Four months ago Friday, the Patriots released Lawyer Milloy, and Bill Belichick was an enemy of the state. Actually six states. When New England lost to Milloy's Bills, 31-0, to begin the season, Belichick looked as much like the league's best coach as his Patriots did a 14-win team.
Some have learned, while others have been reminded of something over the 15 games since: The guy knows what he's doing.
The Patriots went on to win 14 of those 15 games, including the last 12, and earned a first-round bye as the AFC's top seed in the postseason despite a season-long battle with what must have been a mutant injury bug. For that, Belichick was honored yesterday as the Associated Press NFL Coach of the Year.
"If you had asked me at the beginning of the year," Ty Law said, "I'd say, `Hell, no! How can you cut Lawyer Milloy?'
"But he changed my mind. He's done an outstanding job. In my opinion, he's coach of the year. He can get rid of me, I don't care [Law's contract needs restructuring]. He's still the best coach of the year."

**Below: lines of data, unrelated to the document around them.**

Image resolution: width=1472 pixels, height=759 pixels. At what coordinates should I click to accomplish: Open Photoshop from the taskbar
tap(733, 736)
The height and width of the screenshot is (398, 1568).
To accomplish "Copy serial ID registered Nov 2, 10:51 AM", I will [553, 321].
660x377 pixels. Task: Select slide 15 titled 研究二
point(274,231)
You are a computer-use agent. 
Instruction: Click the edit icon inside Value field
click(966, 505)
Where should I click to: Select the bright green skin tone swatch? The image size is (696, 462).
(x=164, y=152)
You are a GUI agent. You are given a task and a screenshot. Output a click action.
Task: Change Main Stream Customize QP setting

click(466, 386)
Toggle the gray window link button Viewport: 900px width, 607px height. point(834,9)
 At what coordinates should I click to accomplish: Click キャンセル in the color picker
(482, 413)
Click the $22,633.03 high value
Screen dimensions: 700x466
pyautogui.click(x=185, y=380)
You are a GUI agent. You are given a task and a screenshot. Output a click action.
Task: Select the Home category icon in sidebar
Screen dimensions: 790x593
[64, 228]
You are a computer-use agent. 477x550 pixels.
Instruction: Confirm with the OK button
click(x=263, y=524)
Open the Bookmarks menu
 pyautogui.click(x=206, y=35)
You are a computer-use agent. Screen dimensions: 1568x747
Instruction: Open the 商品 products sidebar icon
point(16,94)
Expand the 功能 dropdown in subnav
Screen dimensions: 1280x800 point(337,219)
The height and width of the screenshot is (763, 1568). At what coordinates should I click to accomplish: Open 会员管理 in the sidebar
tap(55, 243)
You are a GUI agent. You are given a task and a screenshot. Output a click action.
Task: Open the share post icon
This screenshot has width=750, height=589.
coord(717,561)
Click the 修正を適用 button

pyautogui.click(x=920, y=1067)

Law, who yesterday was named to start in the Pro Bowl along with teammate Richard Seymour, isn't in the minority. Voting among a national panel of 50 sportswriters and broadcasters who cover the league was about as close as the AFC East standings. That is to say, not at all. Belichick received 35 1/2 votes; Cincinnati's Marvin Lewis, who in his rookie season had the Bengals in contention for the AFC North title until the last weekend of the season, was second with 7.
Dallas coach Bill Parcells, Belichick's former boss with the Giants, Patriots, and Jets, and a two-time NFL Coach of the Year, was third with 6 1/2 votes. Philadelphia's Andy Reid, the 2002 Coach of the Year, received one vote.
The edge went to Belichick because of injuries and how well his team handled them. Belichick's team made league and franchise history even though a different team started every game; New England used 42 starters and 65 players. Those players missed an aggregate 103 games with injuries.
The injury bug's attack began when starting inside linebacker Ted Johnson suffered a broken foot late in the opener; he missed half the season. The team's marquee offseason free agent acquisition, Rosevelt Colvin, was lost for the year the next week at Philadelphia with a fractured hip. Nose tackle Ted Washington, acquired in a preseason trade with Chicago to shore up the league's second-worst rushing defense in 2002, fractured a leg against the Jets in Week 3 and missed six games. Mike Vrabel broke an arm in Week 4 at Washington (the Patriots' last loss) and sat for three. Willie McGinest missed two with a neck injury. Law has been bothered all year by a high ankle sprain.
And that's just the defense.
New England signed free agents Dedric Ward and J.J. Stokes in the same week because of injuries to the receiving corps. Troy Brown missed a month with a hamstring injury and David Patten's season ended after knee surgery the first week of November. Guard Mike Compton played in two games before undergoing season-ending foot surgery. Adrian Klemm, the opening-day starter at right tackle, is on injured reserve.
The injury bug didn't spare the special teams. Cover guys Chris Akins and Je'Rod Cherry missed four and five games, respectively. The team had three long snappers in three games late in the season.
Yet the Patriots, following Belichick's "next game" mantra, found ways to win. New England didn't win any of the first 11 games of the team-record streak by more than two touchdowns, making the Patriots the first team in league history to win 10 consecutive games by 14 points or fewer. They were the third team in the past five years to win 14 regular-season games. The 14 victories eclipsed the franchise record by three wins.
"I thought the team that's handled it the best so far has been New England," Jets coach Herman Edwards said recently. "They've done a great job, the staff and the players. They were hurt early, too, and they're getting some guys back. What you really like about what they've done is that they found ways to win games, the close games."
Belichick often is referred to as a coaching genius. His genius this season was born out of necessity. Injuries and the Milloy decision forced the Patriots into dressing as many as eight rookies, including starters Dan Koppen (center) and Eugene Wilson (safety), and backups Bethel Johnson, Dan Klecko, Asante Samuel, Ty Warren, Shawn Mayer, and Tully Banta-Cain. Tom Ashworth has stepped in at right tackle. Running back Michael Cloud and linebacker Matt Chatham have made key contributions. "It has been a team," Belichick said recently. "We've had a lot of players step up and contribute in a lot of different ways on and off the field. From week to week the inactives have changed, the playing time has changed, the playmakers have changed, from a statistical standpoint anyway. There have been a lot of different aspects and a lot of different players have come into the spotlight, so to speak. It wasn't orchestrated in any particular way. It just turned out that way."
After the way things went down in Week 1, no one would have predicted the Patriots' season would unfold this way.
Belichick is New England's second AP Coach of the Year. Parcells won the award in 1994.
Material from the Associated Press was used in this report.